--- GIVEN PASSAGE ---

In some cases, one can observe absolutely clear evidence of the presence of long-term forces in economic variables, which produce sustainable linear trends over decades. There is no way to interpret these forces as random ones.
The price index for computer equipment in the previous post demonstrates a sustainable (almost linear) trend relative to the overall PPI since the very beginning. Many components of the PPI show changing trends - they deviate from the PPI, return to the PPI, and deviate again. The conservation law demand the existence of some indices which deviate linearly from the PPI in the direction opposite to that of the index of computers - the weighted average of all components makes the PPI. As with the CPI components, for example communication and medical care, the best candidate among the PPI components is the index for drugs and pharmaceuticals, dpPPI. Figure 1 displays the difference between the PPI and the index for drugs. Between 1960 and 1980, the difference was growing from -19 to +7. After 1980, the difference is characterized by the presence of a sustainable linear trend: from +7 in 1980 to -140 in July 2008. There are several short-term fluctuations - the late 1990s and 2000s. But these fluctuations do not bias the trend slope. So, one can expect that the producer price index for drugs and pharmaceuticals will evolve along the same trend.
Pharmaceutical companies will retain their pricing power relative to other goods and services in the PPI.
Notice that the figure shows the difference between two price indices, i.e. the difference between absolute levels of corresponding prices. In relative terms, the rate of price growth of drugs and pharmaceuticals, dcPPI/PPI, approaches that of PPI in the long run, since annual increment in the difference, d[dcPPI-PPI], is constant and the denominator, i.e. the PPI itself, grows over time. So, in the rates of growth of the dcPPI and PPI asymptotically converge.

--- DATA LISTING ---

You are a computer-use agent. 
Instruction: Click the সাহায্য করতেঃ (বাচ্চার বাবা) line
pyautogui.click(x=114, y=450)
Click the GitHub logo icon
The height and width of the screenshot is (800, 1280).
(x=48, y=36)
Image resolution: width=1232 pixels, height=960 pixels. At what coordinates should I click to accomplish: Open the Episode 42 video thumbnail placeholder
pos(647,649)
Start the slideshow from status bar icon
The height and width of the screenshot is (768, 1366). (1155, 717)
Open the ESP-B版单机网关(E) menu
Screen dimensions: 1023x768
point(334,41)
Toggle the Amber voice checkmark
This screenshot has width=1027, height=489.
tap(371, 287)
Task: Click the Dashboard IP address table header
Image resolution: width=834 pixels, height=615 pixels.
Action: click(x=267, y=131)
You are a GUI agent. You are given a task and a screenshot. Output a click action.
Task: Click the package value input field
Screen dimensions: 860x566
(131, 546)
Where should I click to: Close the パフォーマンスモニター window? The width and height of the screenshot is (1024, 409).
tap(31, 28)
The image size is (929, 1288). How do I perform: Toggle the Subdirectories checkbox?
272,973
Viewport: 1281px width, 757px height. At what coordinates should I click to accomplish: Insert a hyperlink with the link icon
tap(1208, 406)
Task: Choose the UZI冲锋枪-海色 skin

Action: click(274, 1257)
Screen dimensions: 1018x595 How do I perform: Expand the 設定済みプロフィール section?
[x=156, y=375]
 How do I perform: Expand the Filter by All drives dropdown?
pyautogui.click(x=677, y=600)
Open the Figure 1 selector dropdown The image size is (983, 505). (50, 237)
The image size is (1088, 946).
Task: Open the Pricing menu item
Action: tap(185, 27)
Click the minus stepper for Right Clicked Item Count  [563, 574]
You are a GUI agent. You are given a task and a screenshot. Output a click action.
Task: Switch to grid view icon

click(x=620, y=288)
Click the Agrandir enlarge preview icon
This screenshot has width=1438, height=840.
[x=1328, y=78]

---

_PROBLEMS AND TASKS_
[a] Can you condense the paragraph of the price index text beginning "The price index for computer equipment" into a short list that keeps its main facts?
[b] Return the part of the price index text starting at "Notice that the" and ending at "PPI asymptotically converge.", copied word for word.
None of the records is needed here.

_SET OF ANSWERS_
[a]
- The price index for computer equipment (from the previous post) has followed an almost linear trend relative to the overall PPI from the start. Many other PPI components deviate from the PPI, return to it, and deviate again.
- Because the PPI is the weighted average of all its components, the conservation law requires some indices to deviate linearly in the direction opposite to the computer index.
- Communication and medical care play this role among CPI components. Among PPI components, the best candidate is the index for drugs and pharmaceuticals (dpPPI). Figure 1 shows its difference from the PPI.
- That difference grew from -19 to +7 between 1960 and 1980. After 1980 it followed a sustainable linear trend, reaching -140 in July 2008.
- Short-term fluctuations in the late 1990s and 2000s do not bias the trend slope. The drug index is therefore expected to evolve along the same trend.

[b]
Notice that the figure shows the difference between two price indices, i.e. the difference between absolute levels of corresponding prices. In relative terms, the rate of price growth of drugs and pharmaceuticals, dcPPI/PPI, approaches that of PPI in the long run, since annual increment in the difference, d[dcPPI-PPI], is constant and the denominator, i.e. the PPI itself, grows over time. So, in the rates of growth of the dcPPI and PPI asymptotically converge.